The way I solve this is to have a file named path.ts
at the root of the project. It looks something like the following:
export default {
about: '/about',
contact: '/contact',
}
This file contains all the routes in my application.
This is how it is used:
import paths from '~/paths';
<Link to={paths.about}>About</Link>
<Link to={paths.contact}>Contact</Link>
In this way, I can change the routes, and I’m protected from typos.
Handling dynamic routes in Next
Next 9 was an epic release. Its most significant feature was support for dynamic route segments.
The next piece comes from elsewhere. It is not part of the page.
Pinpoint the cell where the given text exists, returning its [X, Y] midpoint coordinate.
Before that, Next didn’t support dynamic routes like /products/1
out of the box. You had to use an external package like next-router or use URLs like /products?id=1
.
The way dynamic routes are handled, we need to pass two props to Link
:
-
href
: Which file is this in thepages
folder -
as
: How this page is shown in address bar
This is necessary because the Next client-side router is quite light and doesn’t know about the structure of your whole route. This scales quite well since you don’t hold complicated routing structures in browser memory, as in other routing systems.
Here is how it looks in practice:
<Link href="/products/[id]" as="/product/1">
<a>Product 1</a>
</Link>
This makes dealing with links even more cumbersome. Fortunately, we have our custom Link
and paths
. We can combine them and have the following:
<Link to={paths.product(product)}Product 1</Link>
How is this implemented?
First, we add a function in paths
that returns both props for the page:
export default {
about: '/about',
contact: '/contact',
// paths can be functions
// this also makes it easier to change from "id" to "slug" in the future
product(product: { id: string }) {
return {
href: '/products/[id],
as: `/products/${id}`,
};
}
}
Second, we have to handle those props:
interface IProps extends React.AnchorHTMLAttributes<HTMLAnchorElement> {
// allow both static and dynamic routes
to: string | { href: string, as: string };
prefetch?: boolean;
}
export default React.forwardRef(({ to, prefetch, ...props }: IProps, ref: any) => {
// when we just have a normal url we jsut use it
if (typeof to === 'string') {
return (
<Link href={to} prefetch={prefetch || false}>
<a {...props} ref={ref} />
</Link>
);
}
// otherwise pass both "href" / "as"
return (
<Link href={to.href} as={to.as} prefetch={prefetch || false}>
<a {...props} ref={ref} />
</Link>
);
});
Migration story
Before version 9, Next didn’t support dynamic routing. This was a big issue, and I had been using next-router for dynamic routing. It has a central file where you create the mapping from URL to file in the pages
folder. Its Link
component works quite differently.
It was a lifesaver before Next 9. But when dynamic routes were added to Next, it was time to stop using the library; it is even in maintenance mode now.
Imagine having a large application with hundreds of links. How much time do you think a migration like this could have taken?
For me, it took less than an hour. I just replaced the code in the Link
component and changed the dynamic paths to return an object and not a route/params as next-router wanted.
Conclusion
Those techniques have helped me a lot over the years working with React applications. They are relatively simple but help you to decouple your application from underlying libraries, make your system easy to change, and have type safety.